Maria Steiner studiert an der Akademie der bildenden Künste.

Das ist die 26. Folge der Interview-Serie “Heimweh?” Im Introvideo zur Serie erfahren Sie mehr. Unsere heutige Gesprächspartnerin ist Maria Steiner. Sie kommt aus Dölsach und ist 26 Jahre alt.

Maria Steiner, porträtiert von Linda Steiner
Maria Steiner, porträtiert von Linda Steiner

Erzähl mal, was du machst.

Ich studiere im achten Semester an der Akademie der bildenden Künste in Wien die Unterrichtsfächer Bildnerische Erziehung und Technisches Werken.


Konntest du schon praktische Erfahrungen sammeln?

Im ersten Studienabschnitt hatten wir zwei Mal eine fachspezifische Schulpraxis.

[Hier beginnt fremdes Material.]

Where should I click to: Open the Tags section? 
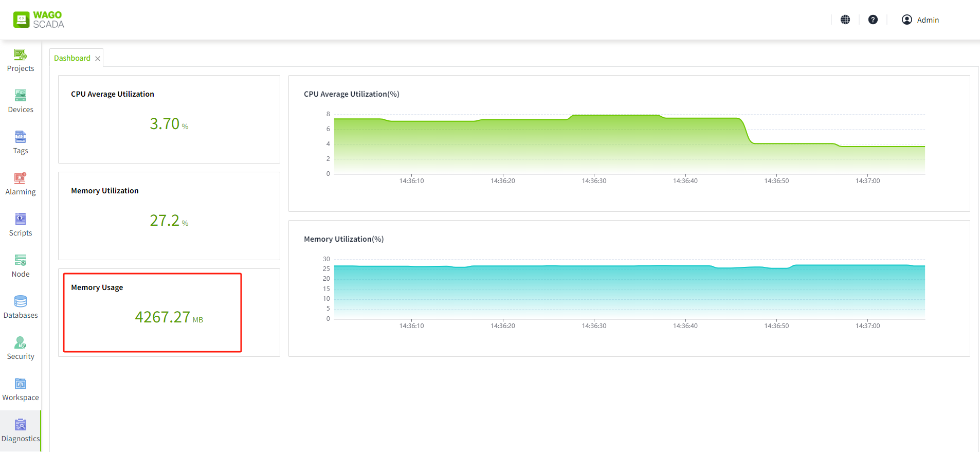(x=21, y=142)
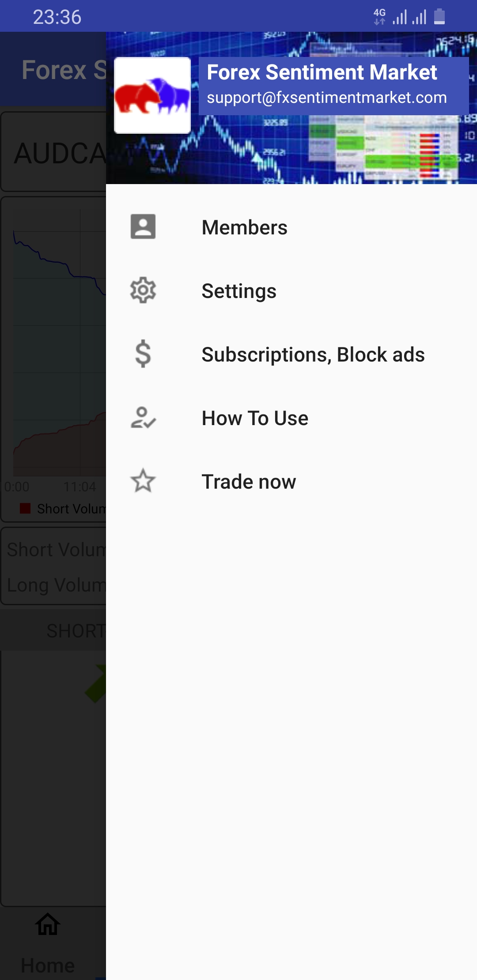Tap the support@fxsentimentmarket.com email address
The height and width of the screenshot is (980, 477).
327,98
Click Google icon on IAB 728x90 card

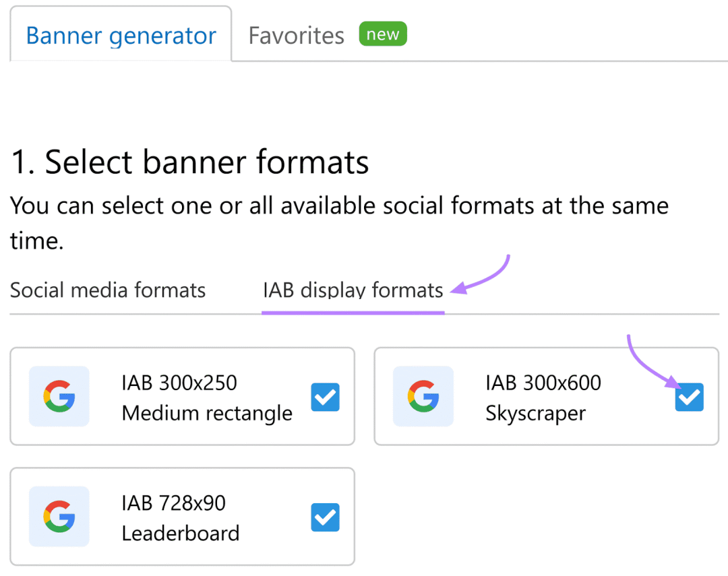(59, 516)
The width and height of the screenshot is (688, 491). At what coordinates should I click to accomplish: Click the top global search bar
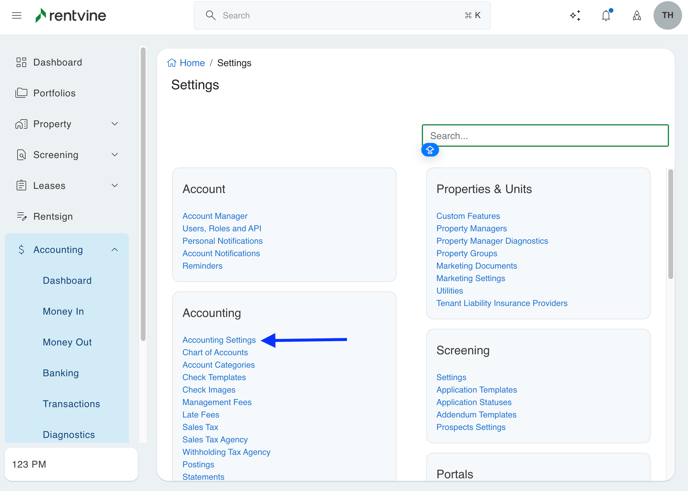[342, 16]
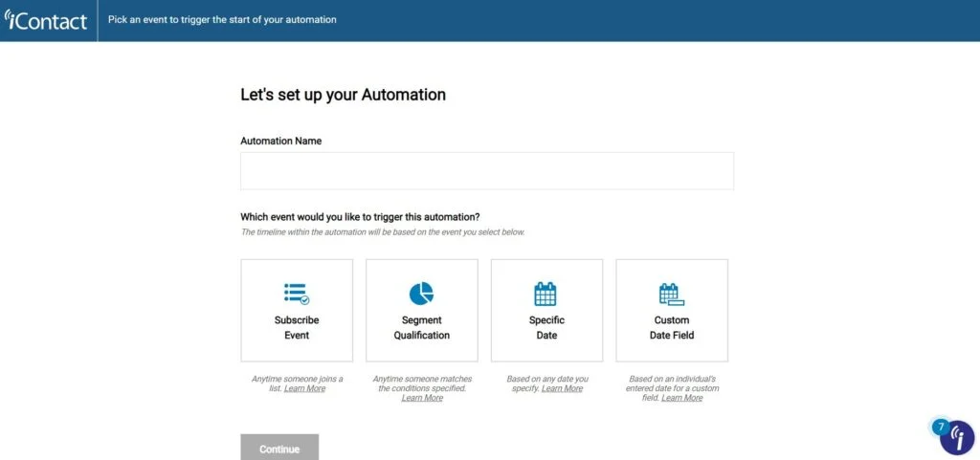Open Learn More under Segment Qualification
The height and width of the screenshot is (460, 980).
[422, 398]
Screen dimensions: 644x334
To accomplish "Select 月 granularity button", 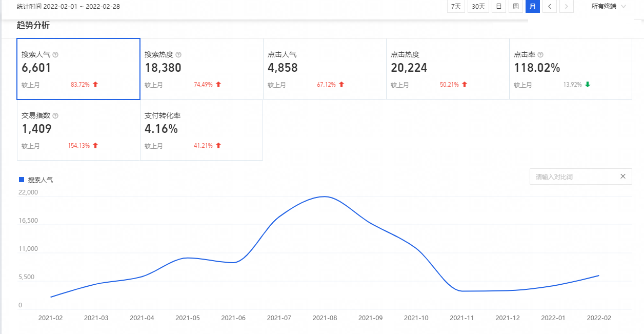I will [x=533, y=7].
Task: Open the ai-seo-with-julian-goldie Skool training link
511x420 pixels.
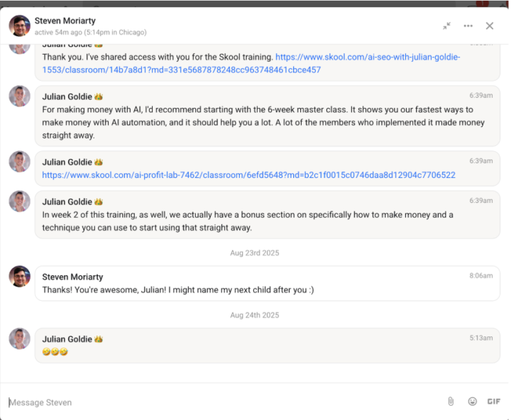Action: pyautogui.click(x=367, y=57)
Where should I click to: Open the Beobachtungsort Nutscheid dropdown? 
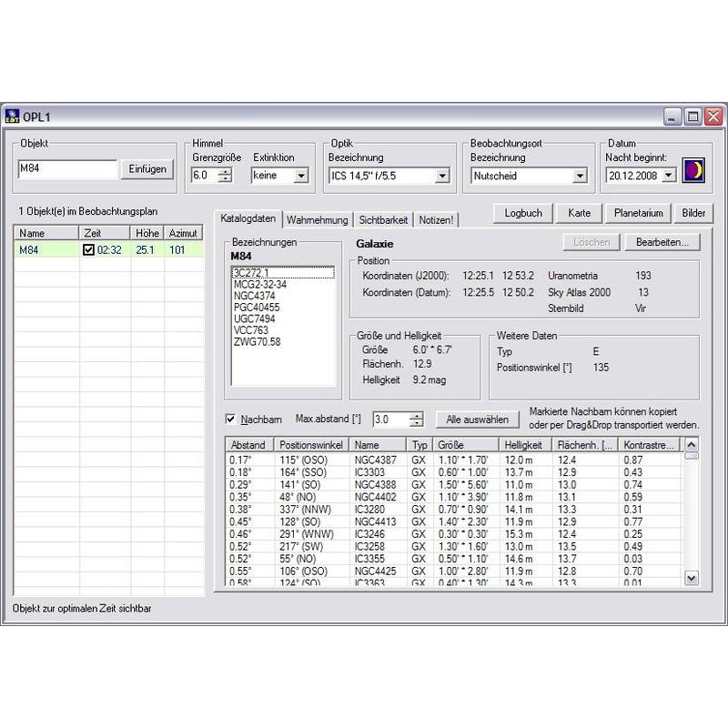(580, 176)
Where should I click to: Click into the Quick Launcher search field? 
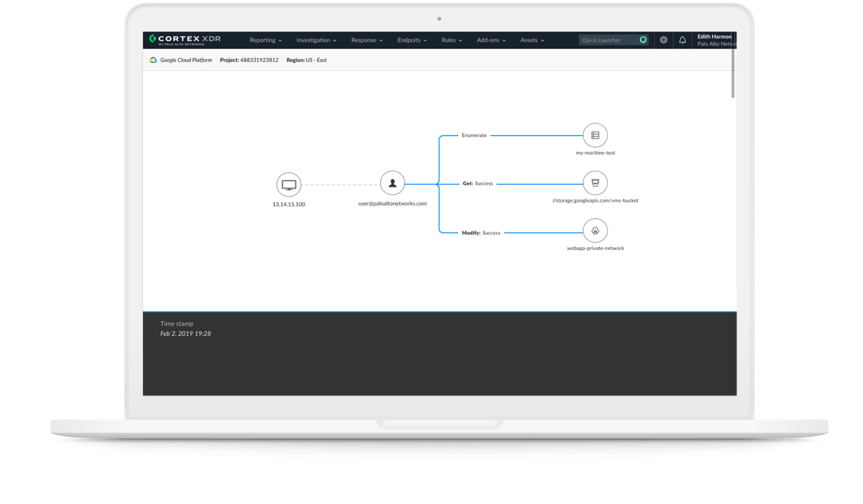609,40
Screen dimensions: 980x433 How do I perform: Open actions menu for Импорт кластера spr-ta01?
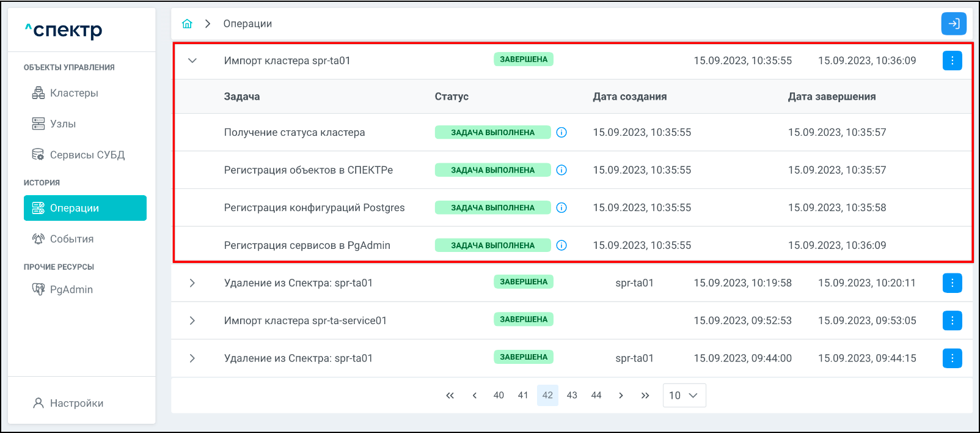click(952, 61)
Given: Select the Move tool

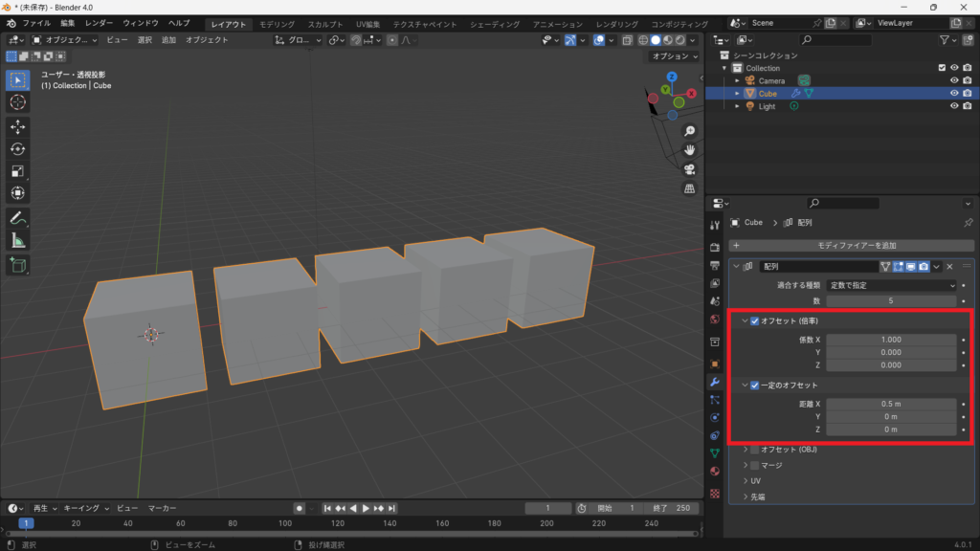Looking at the screenshot, I should pos(17,126).
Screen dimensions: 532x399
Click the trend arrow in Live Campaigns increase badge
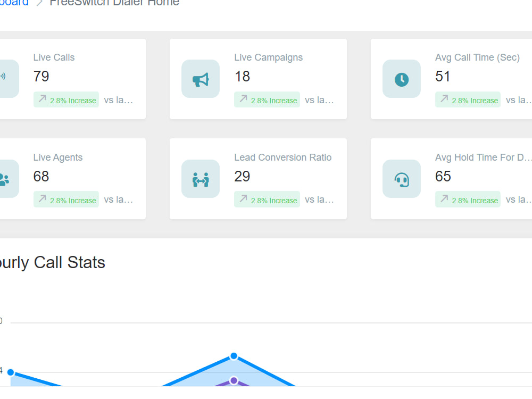(x=243, y=99)
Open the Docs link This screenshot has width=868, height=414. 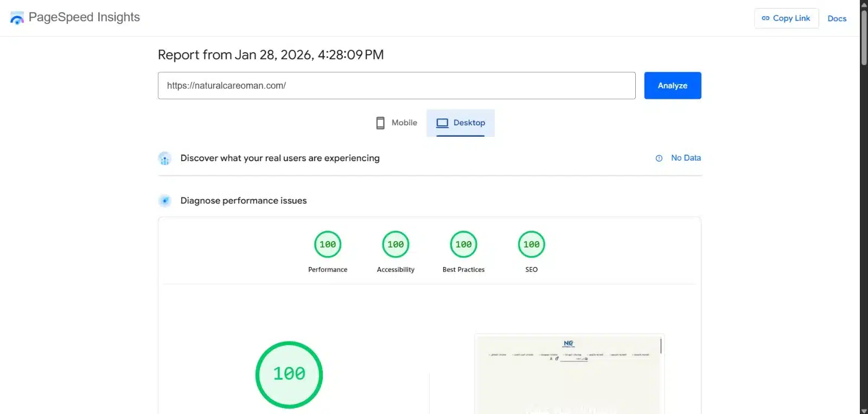(837, 18)
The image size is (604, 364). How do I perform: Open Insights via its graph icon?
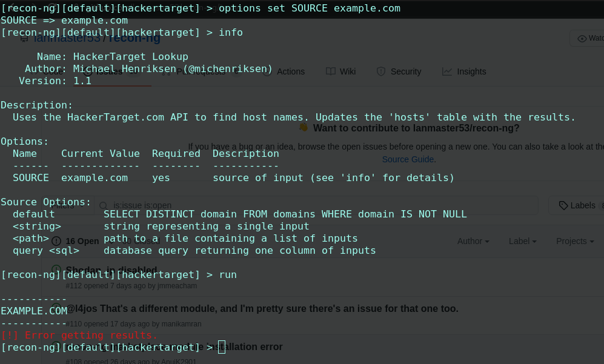pyautogui.click(x=446, y=71)
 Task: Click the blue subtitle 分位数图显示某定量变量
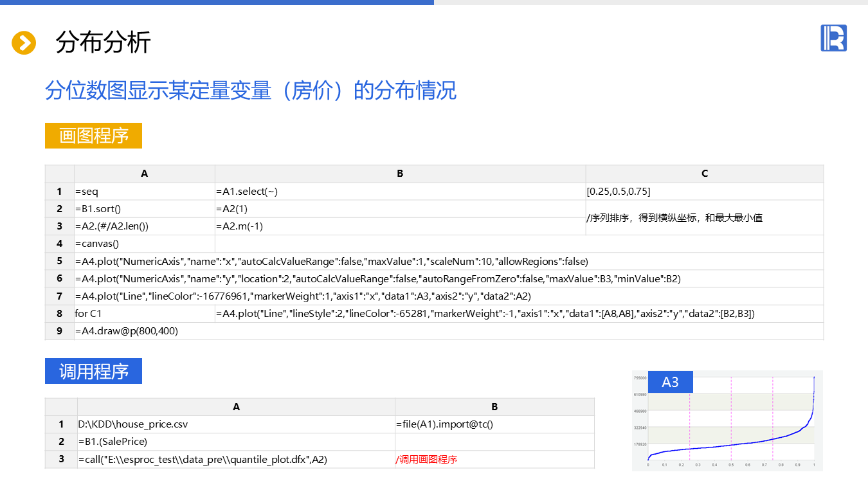pyautogui.click(x=251, y=91)
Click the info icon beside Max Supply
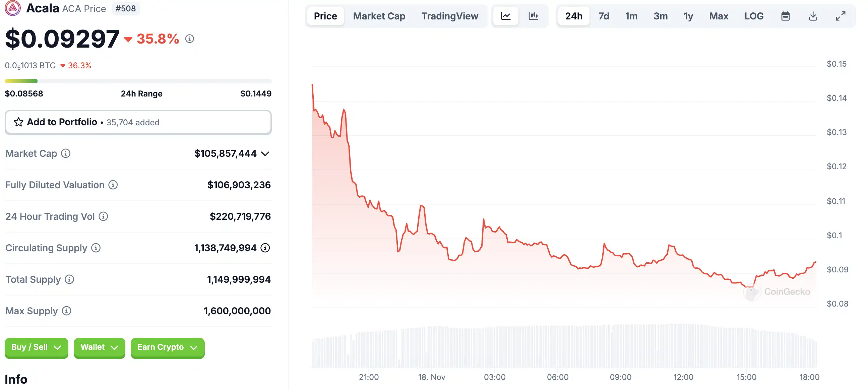Viewport: 868px width, 390px height. tap(67, 311)
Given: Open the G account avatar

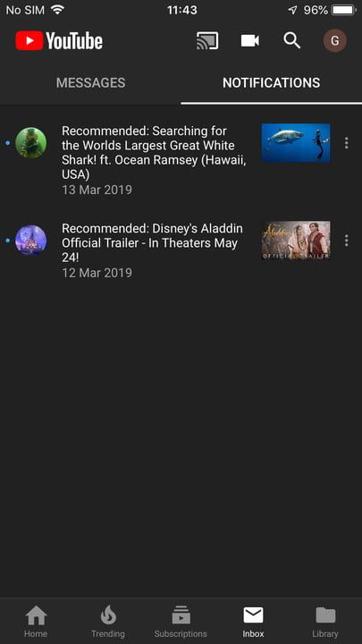Looking at the screenshot, I should tap(335, 41).
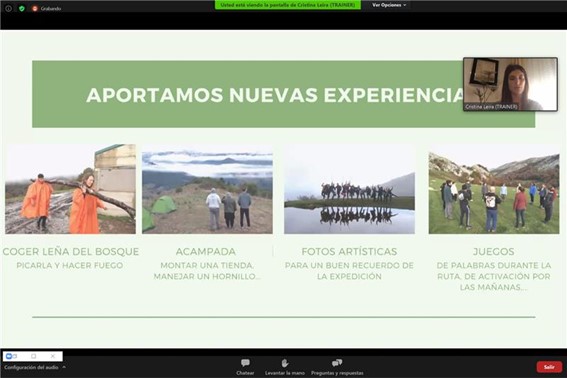The image size is (567, 378).
Task: Click the Juegos group circle photo
Action: 494,193
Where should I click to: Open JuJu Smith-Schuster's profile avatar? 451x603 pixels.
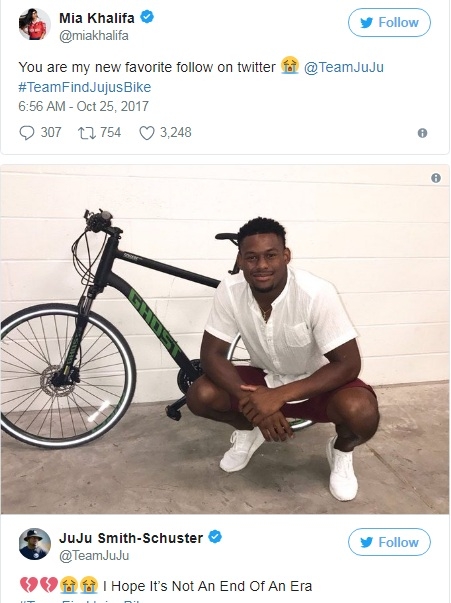coord(35,544)
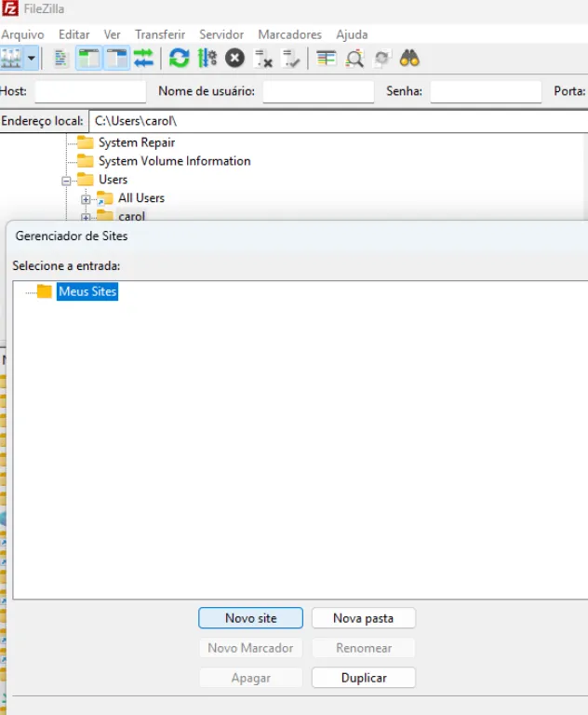The image size is (588, 715).
Task: Collapse the Users folder tree node
Action: pyautogui.click(x=67, y=181)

Dabei habe ich an zwei verschiedenen Schulen – an der einen Bildnerische Erziehung, an der anderen Technisches Werken – unterrichtet. Zuerst habe ich hospitiert und danach eine Unterrichtseinheit selbst gestaltet. Im zweiten Abschnitt ist auch ein praktischer Teil vorgesehen, aber im Allgemeinen ist das Studium sehr theoretisch ausgelegt.

Glaubst du, dass dich die theoretische Ebene ausreichend auf dein späteres Arbeitsleben vorbereitet?

Es ist wichtig, die Theorie zu beherrschen, um einen gut vorbereiteten, fundierten Unterricht gestalten zu können; aber bei dem Gedanken, ohne ausreichende praktische Erfahrung in den Beruf einzusteigen, fühle ich mich auch sehr unter Druck gesetzt. Bis 2018 gibt es noch das sogenannte Unterrichtspraxisjahr, in dem es Unterstützung von einem Betreuungslehrer gibt. Auf alle Fälle hoffe ich, auf diese Weise in den Lehrberuf einsteigen zu können.


Mit welcher Schulstufe hast du während deiner Praxis gearbeitet?

Technisches Werken habe ich mit einer zweiten Schulstufe in einem Gymnasium unterrichtet. Eine Kollegin und ich haben mit den Kindern gemeinsam Kleister- und Batikpapier hergestellt. Es war eine sehr große Gruppe, in der auch Kinder mit einer eher negativen Einstellung waren, was eine große Herausforderung für mich darstellte. Im Großen und Ganzen war es trotzdem eine gute Einheit und die meisten SchülerInnen konnten sich für die Arbeit begeistern. Die Offenheit und das Interesse waren ein sehr schönes Feedback.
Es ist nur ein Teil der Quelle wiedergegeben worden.